Federal regulation of criminal background checking
Twenty years ago, criminal record background checks for employment were rare. Today, the easy accessibility of criminal records on the Internet, and the post-September 11th culture of heightened scrutiny, have contributed to a sharp increase in background checks of job candidates. If you’re applying for jobs in most industries, expect employers to ask about a criminal record at some point in the hiring process—and expect many of them to run a background check on you.
It’s a harsh reality for an estimated one in four U.S. adults who have some type of criminal record. Unfortunately, any involvement with the criminal justice system—even having minor or old offenses—could become a job obstacle for these 70 million Americans.

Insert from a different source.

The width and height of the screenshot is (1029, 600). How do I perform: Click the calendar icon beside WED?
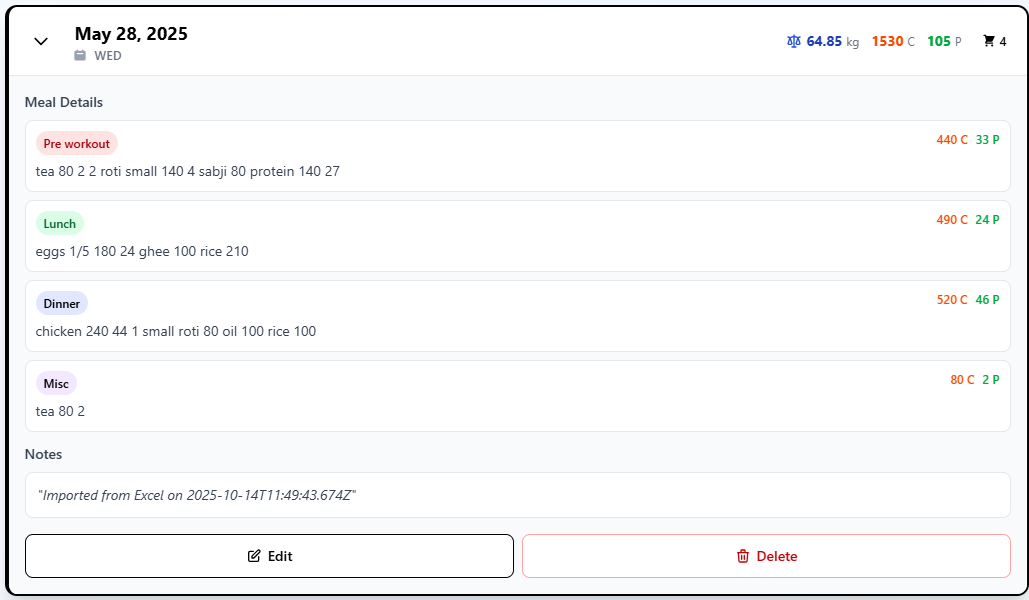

Even if you’ve avoided a run-in with the law, you could still find yourself being unfairly screened out for a job due to an erroneous background check report. With thousands of private background check companies across the country that have varying levels of reliable information, inaccuracies in these reports are far too common.
Unknown to many job candidates, private background check companies and the employers relying on their reports are regulated by a federal consumer protection law called the Fair Credit Reporting Act (FCRA). Although more well-known in the credit report context, FCRA also applies to companies that produce criminal background check information, and gives job-seekers a number of protections.
Here are a few highlights of FCRA as applied to criminal record information reports:
- Background check companies may not report arrests older than seven years and must have procedures to ensure accuracy of the information provided to employers.
- Employers must obtain authorization from the job applicant before getting the report.
- Before the background check report can be used to deny a job, the employer must provide a copy of the report to the job-seeker.
- The job applicant also has the right to dispute the accuracy of the report.
Despite the letter of the law, advocates representing workers have identified background check reports that are riddled with errors. The consequences are devastating for workers unfairly denied job opportunities because of an inaccurate record, particularly in a tight labor market. Some common errors include the reporting criminal record information of another person with a similar name, failure to include the final outcome of an arrest, reporting a stale arrest record, or reporting an item multiple times giving the appearance of a lengthy record. The National Consumer Law Center’s Broken Records captures many of the common problems.
FCRA is enforced administratively by the Federal Trade Commission, but “The ‘Wild West’ of Employment Background Checks” hasn’t been tamed. With limited regulatory accountability, advocates have turned to litigation against some of the largest background check companies for FCRA violations. Advocates have also urged the federal Consumer Financial Protection Bureau to take an interest in this industry because of the impact of widespread noncompliance with FCRA on consumers.
Another promising strategy is to tackle the issue at the state level. States could enact limitations on reporting of certain criminal record information, take steps to increase accuracy of records, and ensure disposition information is processed efficiently. For example, California‘s Investigative Consumer Reporting Agencies Act (ICRAA) restricts the reporting of convictions older than seven years. And recently, Indiana made regulation of background checkers a part of its comprehensive 2013 expungement and sealing scheme. For more ideas on a state reform agenda, see this report.
CCRC STAFF NOTE: The provisions of the Federal Fair Credit Reporting Act are described in greater detail, and court cases collected, by Sharon Dietrich in §§5:14 to 5:31 of Love, et al., Collateral Consequences of Criminal Convictions (West/NACDL 2013).